3. « Paterson » : l'épopée du réel et l'extase matérielle
Paterson (1946-1958) se veut « réponse au grec et au latin les mains nues ». Long poème épique inachevé, Paterson célèbre la fierté locale, rappelle qu'au xixe siècle, les chutes du Passaic éblouissaient le visiteur, l'enchantaient. Le thème écologique greffe une vigoureuse méditation sur le déroulement du poème, et s'impose la question qui préoccupait déjà Freud dans le Malaise dans la civilisation : comment l'homme a-t-il pu dégrader la beauté naturelle et comment peut-il tolérer tant de laideur et de tristesse ?
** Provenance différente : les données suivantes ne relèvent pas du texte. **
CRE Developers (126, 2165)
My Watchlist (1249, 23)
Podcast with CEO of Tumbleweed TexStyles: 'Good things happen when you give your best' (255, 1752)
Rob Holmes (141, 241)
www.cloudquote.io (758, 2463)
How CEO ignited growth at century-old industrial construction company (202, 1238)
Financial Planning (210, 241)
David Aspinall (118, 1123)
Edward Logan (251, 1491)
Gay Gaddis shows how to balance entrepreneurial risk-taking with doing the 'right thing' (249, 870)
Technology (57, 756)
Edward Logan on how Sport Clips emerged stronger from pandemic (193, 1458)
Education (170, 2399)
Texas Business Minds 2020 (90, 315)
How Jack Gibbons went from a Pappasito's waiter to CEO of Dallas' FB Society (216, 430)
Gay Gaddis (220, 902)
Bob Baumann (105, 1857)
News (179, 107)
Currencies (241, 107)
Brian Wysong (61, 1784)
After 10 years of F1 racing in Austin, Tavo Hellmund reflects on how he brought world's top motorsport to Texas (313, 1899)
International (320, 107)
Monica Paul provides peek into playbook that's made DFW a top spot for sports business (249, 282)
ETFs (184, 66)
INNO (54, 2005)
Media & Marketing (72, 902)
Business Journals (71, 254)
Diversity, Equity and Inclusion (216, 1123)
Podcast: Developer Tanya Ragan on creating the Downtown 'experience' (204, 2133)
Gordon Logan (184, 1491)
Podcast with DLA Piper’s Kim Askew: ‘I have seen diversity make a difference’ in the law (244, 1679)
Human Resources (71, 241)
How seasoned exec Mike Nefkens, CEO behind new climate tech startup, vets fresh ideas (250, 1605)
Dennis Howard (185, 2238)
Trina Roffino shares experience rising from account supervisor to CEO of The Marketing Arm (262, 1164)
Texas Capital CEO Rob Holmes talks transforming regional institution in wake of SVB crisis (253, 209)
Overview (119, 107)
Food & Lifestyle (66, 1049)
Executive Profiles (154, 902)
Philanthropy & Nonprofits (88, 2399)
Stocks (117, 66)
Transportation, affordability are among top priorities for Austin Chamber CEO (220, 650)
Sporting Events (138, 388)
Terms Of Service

Consacré à la terre, à la femme, mélange de sol et de chair, Paterson choisit de réconcilier le poète avec son univers car c'est « la seule vérité ». Les cinq livres de Paterson présentent un caractère d'universalité en ce qu'ils suivent fidèlement le cours de toute vie humaine, depuis l'adolescence insouciante de l'après-midi d'un faune, dans le parc de la ville, jusqu'à la vieillesse grave et dépouillée, riche cependant de la certitude que jamais ne lui sera arrachée la beauté. Dès le livre III s'inscrit l'évocation de la licorne, que suggère la Licorne des célèbres tapisseries qui font l'orgueil des cloîtres de New York. Alors, au monde déchiré, divisé des premiers livres succèdent l'unité, l'harmonie, la clarté, l'ordre, et Williams peut enfin proclamer le triomphe de l'art : le musée s'est intégré à la vie, « le musée est devenu réel ».
Sommet de l'œuvre, Paterson affectionne le discontinu, le fragmentaire, la dissonance et préfère les mots du hasard, le jet spontané qui permet d'« écrire au fil de la plume pour que rien ne subsiste qui ne soit vert ».
C'est en homme de science que Williams aborde le poème, c'est à la discipline scientifique qu'il demande ses références et ses points d'appui : pour lui, le langage est vierge encore, il faut le découvrir. Au carrefour de la culture et de la contre-culture, Paterson innove, invente, avec des mots pleins et des rythmes vibrants d'intensité. Charles Olson, Allen Ginsberg, Robert Creeley, Denise Levertov et Gary Snyder en particulier reconnaissent largement ce qu'ils doivent à l'honnêteté, à la rigueur de ce grand poète.